Why does union consume more memory if the argument is a set?

Question

I'm puzzled by this behaviour of memory allocation of sets:

>>> set(range(1000)).__sizeof__()
32968
>>> set(range(1000)).union(range(1000)).__sizeof__()       # expected, set doesn't change
32968
>>> set(range(1000)).union(list(range(1000))).__sizeof__() #expected, set doesn't change
32968
>>> set(range(1000)).union(set(range(1000))).__sizeof__()  # not expected
65736

Why using a set as argument doubles the amount of memory used by the resulting set? The result in both cases is identical to the original set:

>>> set(range(1000)) == set(range(1000)).union(range(1000)) == set(range(1000)).union(set(range(1000)))
True

Note that the same happens using a normal iterator:

>>> set(range(1000)).union(iter(list(range(1000)))).__sizeof__()
32968

And with the update method:

>>> a.update(range(1000))
>>> a.__sizeof__()
32968
>>> a.update(set(range(1000)))
>>> a.__sizeof__()
65736

At first I thought that it was because when union is called, it sees that the size of the other set is 1000 and thus decides to allocate enough memory to fit all the elements of both sets, but afterwards it uses only part of that memory, while in the iterator case it simply iterators over it and adds the elements one by one(which doesn't consume more memory since all the elements are already in the set).

But range is also a sequence, and so is the list in the first example.

>>> len(range(1000))
1000
>>> range(1000)[100]
100

So why this doesn't happen with range and list but only with set? Is there any design decision behind this or is it a bug?

---

Tested on python 2.7.3 and python 3.2.3 on linux 64 bit.

Answer 1

In Python 2.7.3, set.union() delegates to a C function called set_update_internal(). The latter uses several different implementations depending on the Python type of its argument.
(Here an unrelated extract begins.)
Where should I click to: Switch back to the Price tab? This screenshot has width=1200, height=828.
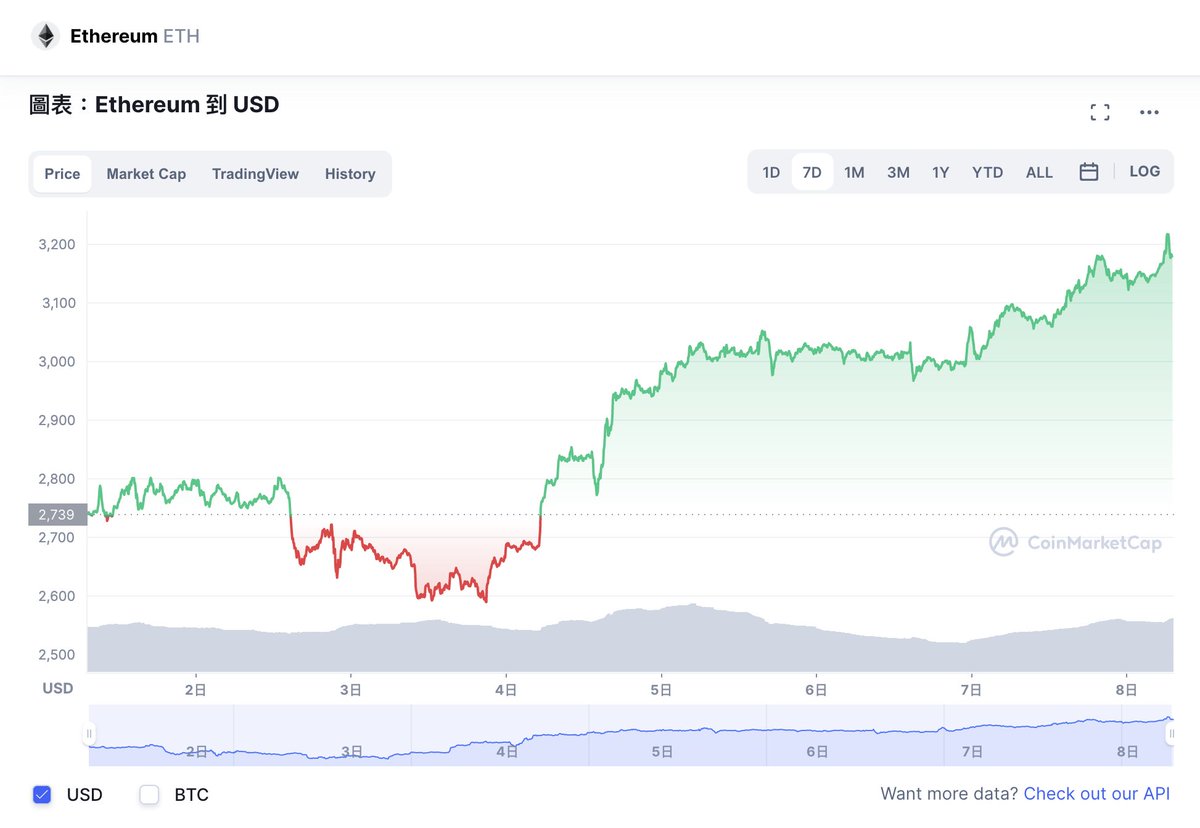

This multiplicity of implementations is what explains the difference in behaviour between the tests you've conducted.

The implementation that's used when the argument is a set makes the following assumption documented in the code:

/* Do one big resize at the start, rather than
 * incrementally resizing as we insert new keys.  Expect
 * that there will be no (or few) overlapping keys.
 */

Clearly, the assumption of no (or few) overlapping keys is incorrect in your particular case. This is what results in the final set overallocating memory.

I am not sure I would call this a bug though. The implementer of set chose what to me looks like a reasonable tradeoff, and you've simply found yourself on the wrong side of that tradeoff.

The upside of the tradeoff is that in many cases the pre-allocation results in better performance:

In [20]: rhs = list(range(1000))

In [21]: %timeit set().union(rhs)
10000 loops, best of 3: 30 us per loop

In [22]: rhs = set(range(1000))

In [23]: %timeit set().union(rhs)
100000 loops, best of 3: 14 us per loop

Here, the set version is twice as fast, presumably because it doesn't repeatedly reallocate memory as it's adding elements from rhs.

If the overallocation is a deal-breaker, there's a number of ways to work around it, some of which you've already discovered.